## Selection:
++++++++

WASHINGTON — Today, alongside law enforcement leaders in Atlanta, Georgia, Secretary Yellen announced that the U.S. Department of the Treasury’s Office of Foreign Assets Control (OFAC) has sanctioned eight Mexico-based targets affiliated with La Nueva Familia Michoacana drug cartel for trafficking fentanyl, cocaine, and methamphetamine into the United States. In addition to narcotics trafficking, La Nueva Familia Michoacana smuggles migrants from Mexico into the United States. La Nueva Familia Michoacana is one of the most powerful and violent cartels in Mexico and has become a priority focus of the Mexican government in recent years.

++++++++

## Data extract:

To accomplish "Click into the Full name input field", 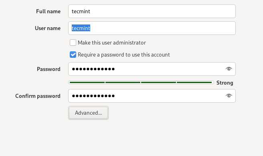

++++++++

## What needs to be done:
Rewrite the sanctions announcement, starting at the words "WASHINGTON — Today, alongside" and stopping after "in recent years.", with "migrants" swapped for "people".

## Output of the exercise:
WASHINGTON — Today, alongside law enforcement leaders in Atlanta, Georgia, Secretary Yellen announced that the U.S. Department of the Treasury’s Office of Foreign Assets Control (OFAC) has sanctioned eight Mexico-based targets affiliated with La Nueva Familia Michoacana drug cartel for trafficking fentanyl, cocaine, and methamphetamine into the United States. In addition to narcotics trafficking, La Nueva Familia Michoacana smuggles people from Mexico into the United States. La Nueva Familia Michoacana is one of the most powerful and violent cartels in Mexico and has become a priority focus of the Mexican government in recent years.